When the Second World War broke out in 1939 Massilia was painted camouflage grey. When she left La Rochelle on 19 October 1939 she carried 384 passengers fleeing Europe, of which the largest contingent were Spanish Republicans who had previously taken refuge in France. The group included many artists, journalists, writers, academics and theatre figures. Amongst those aboard were the writer, playwright and copyist Salvador Valverde; the journalist, writer and editor Arturo Cuadrado Moure; the lawyer and author José Ruiz del Toro; the former parliamentarian of the Izquierda Republicana, Elpidio Villaverde; the painter and set designer Gregorio (Gori) Muñoz Montoro; the author Elena Fortún and her husband the painter and military officer Eusebio de Gorbea y Lemmi; the lawyer and legislator Pedro Coromines Muntanya; the sculptor Alberto López Barral; the academic Wenceslao Roces; the painter, set designer and ceramicist Manuel Ángeles Ortiz; the academic Ramón Martínez López; the graphic artists Andrés Dameson and Mauro Cristobal Artache; the painters Ramón Hidalgo Pontones and Esteban Francés Cabrera; the film director Luis de la Fuente; the playwrights Manuel Desco Sanz and Pascual Guillén; the journalists Antonio Salgado y Salgado, Clemente Cimorra, Mariano Perla, and Miguel A. Carreta; the engineer José Arbex Pomareta; the military pilot Juan Aboal Aboal; the film-maker José Fernández Cañizares; the actors Severino Mejuto and Ángel Giménez; the actress Maricarmen García Antón; the medical doctors Manuel Conde López and Miguel Cadenas Rubio; and the professor Carmen Santaolalla. She reached Buenos Aires on 5 November 1939.

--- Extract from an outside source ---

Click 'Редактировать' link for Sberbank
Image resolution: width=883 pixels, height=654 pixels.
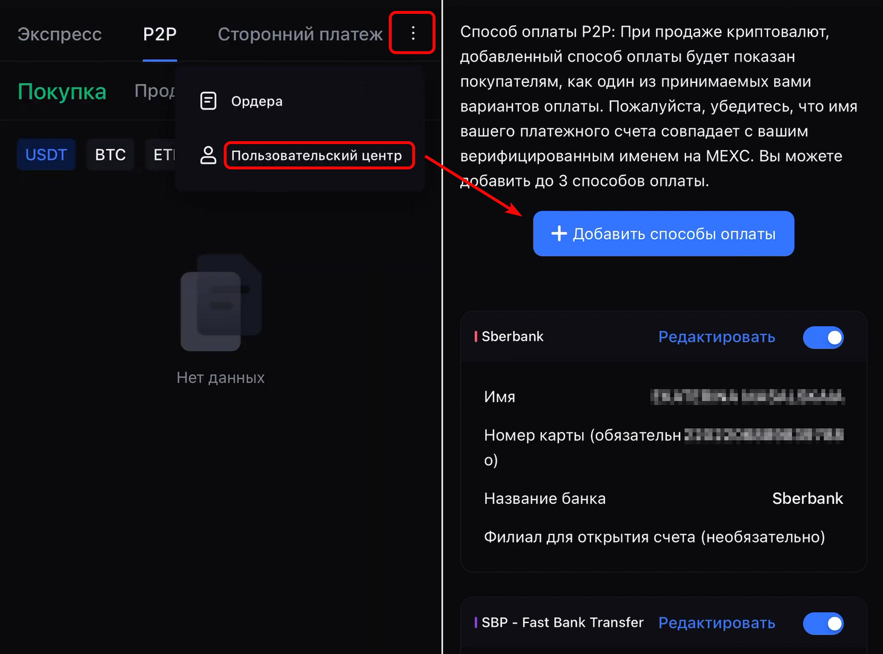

On her return voyage, leaving Buenos Aires in mid-November 1939, she carried French reservists from Argentina back to France. The Royal Navy cruiser escorted her at the start of the journey to protect her from German raiders.

In April 1940 Massilia was a troop ship in the Norwegian campaign.

In June 1940 she carried a large number of prominent politicians, including 27 members of the French Parliament, who fled from Metropolitan France to French North Africa after France capitulated to Germany and Italy. The group included Édouard Daladier, Pierre Mendès France, Georges Mandel, Cesar Campinchi, and Jean Zay.

Massilia was a troop ship between North Africa and France for the Vichy government. It then became a naval school for Chargeurs Réunis moored in the Étang de Berre, and then as a floating barracks for German troops in Marseille.

==Fate==
As Allied forces advanced into France after the Normandy landings, German forces scuttled Massilia on 21 August 1944 to block the entrance to Marseille. After the war she was raised, then scrapped.